[Lxc-users] networking query
Andy Billington
andy at andybillington.com
Thu Jul 29 09:43:41 UTC 2010
On 29/07/2010 10:32, Daniel Lezcano wrote:
> On 07/29/2010 01:47 AM, Andy Billington wrote:
>> Firstly, am just starting to look at LXC as a possible migration from
>> OpenSolaris, so excuse me if question is obvious.
>> Reading what I have found so far, it seems clear that with a bridged
>> interface on the global side, the Containers can all have separate
>> network info (different IPs, subnets) and so on. The question I have
>> is can each container run an independent, totally isolated IP stack
>> (like OpenSolaris Crossbow) including completely separate routing
>> tables and IPSec configurations?
>
> Yes, each container has its own private network stack, the
> virtualization begins at the L2 layer. The container will have its own
> network interfaces. From the linux kernel point of view, it was
> modified to dynamically allocate a new kernel stack with a syscall.
>
> I don't use ipsec within a container, but as far as I remember that
> was implemented 2 years ago right after pushing the core network
> virtualization, so I think it is supported per container so far.
>
>> The problem I'm investigating is that I currently have two Zones in
>> Solaris, call them Z1 (10.1.1.1/24) and Z2 (10.1.2.1/24). These then
>> talk to customer networks via IPSec; call them Customer1 and
>> Customer2. The "fun" part is the Customer networking: Customer1 uses
>> 192.168.1.0/24 as their internal range (ie. "behind" the VPN tunnel,
>> my IPSec emerges on 192.168.1.252), and Customer2 uses 192.168.0.0/16
>> as their internal range. So, overlapping ranges.
>
> ok.
>
>> Z1 talks to Customer1, Z2 talks to Customer2, it is critical they
>> cannot "see" each other. Crossbow is doing it just fine;
>
> I am not sure to understand "the cannot see each other", can you
> elaborate a bit ?
>
Z1 and Customer1 traffic must be able to route between each other, but
not reach either Z2 or Customer2
>> can LXC do the same thing?
>
> I never tried this configuration but at the first glance, I think the
> linux kernel support that.
> Maybe someone on this mailing list tried that ...
>
> If you expect LXC to do the VPN setup for you, that is not (yet)
> supported.
That's fine
>
> If you expect to run a virtualized system like ubuntu inside a
> container, you can configure this system to create a vpn/ipsec by
> installing openvpn and whatever you need like any real host for your
> configuration.
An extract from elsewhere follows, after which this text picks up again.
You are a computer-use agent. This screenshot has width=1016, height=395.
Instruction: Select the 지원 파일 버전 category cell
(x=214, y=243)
This is about an appliance to be created (there are
> some basic appliance available for lxc you can improve).
>
Got to be a full IPSec implementation, as in the future some Cisco IOS
endpoints are joining in. Was going to use Racoon/ IPsec-tools ?
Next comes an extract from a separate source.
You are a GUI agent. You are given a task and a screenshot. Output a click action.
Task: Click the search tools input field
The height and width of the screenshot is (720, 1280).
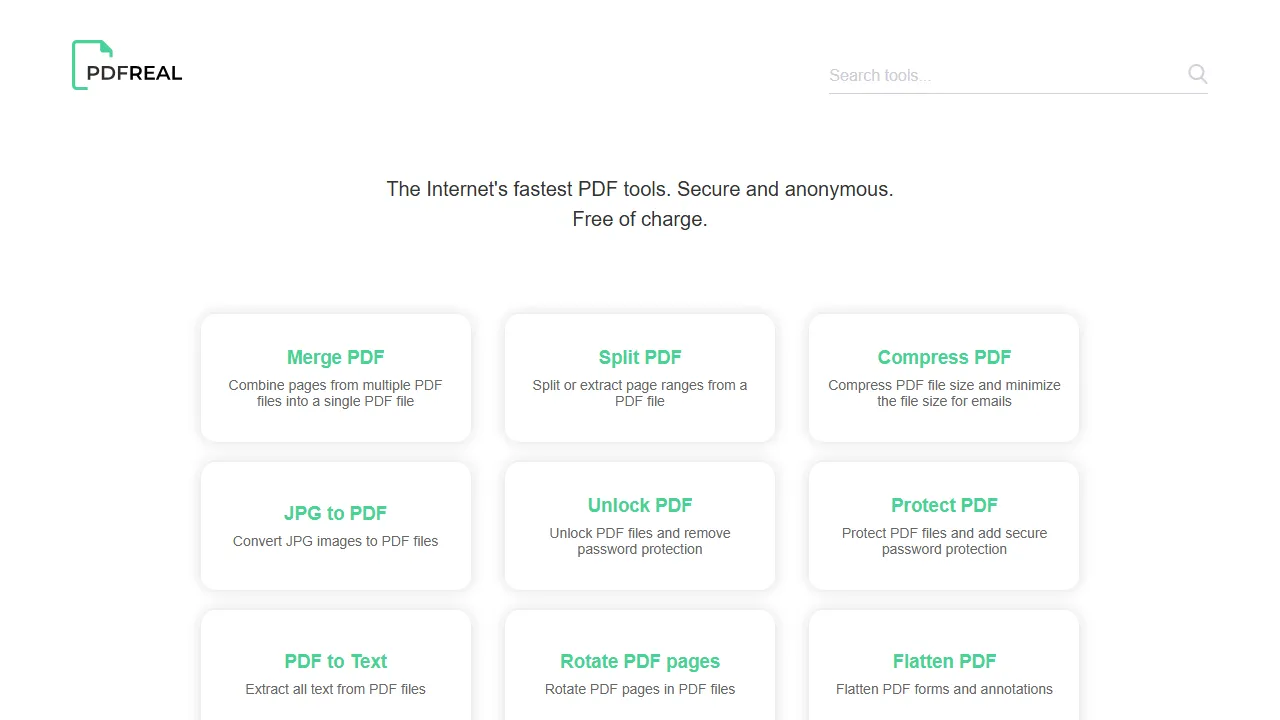1000,75
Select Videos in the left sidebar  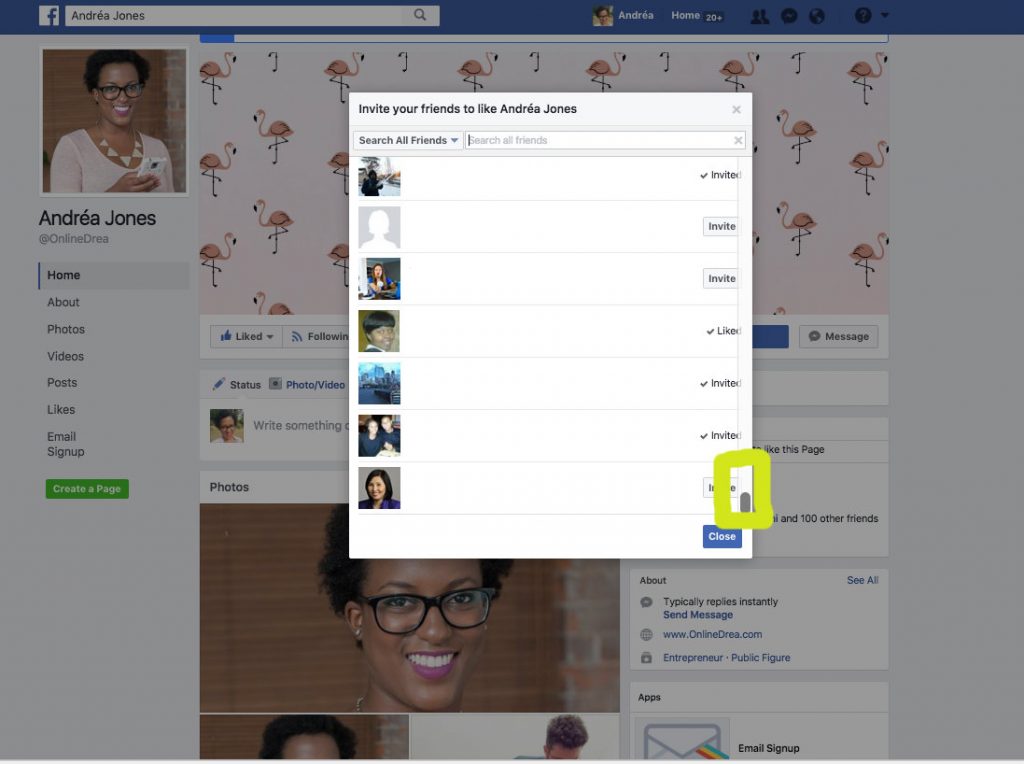coord(66,356)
>> If LXC can do it, are there any gotcha's or suggestions as to the
>> best choice for IPSec setup / configuration?#
>
> For testing that, I suggest to create an ubuntu system (on ubuntu
> host) via the command:
>
> lxc-create -n Z1 -f lxc.conf -t ubuntu
>
> where lxc.conf is:
>
> lxc.network.type=veth
> lxc.network.link=br0
> lxc.network.flags=up
>
> Assuming you have a bridge br0 setup on your host with your nic
> attached to it.
>
> Then start the container:
>
> lxc-start -n Z1
>
> You will get a console, and you can log into with user: root / pwd: root
>
> At this point you can install/configure your container with openvpn.
>
> Hope that helps
> -- Daniel
>
Thankyou! One completely unrelated question: is there an LXC way to
de-duplicate on storage for Containers? The Z1 virtual machine and the
Z2 virtual machine will be 95% identical, so I don't really want to have
disks eaten up with two copies of identical files.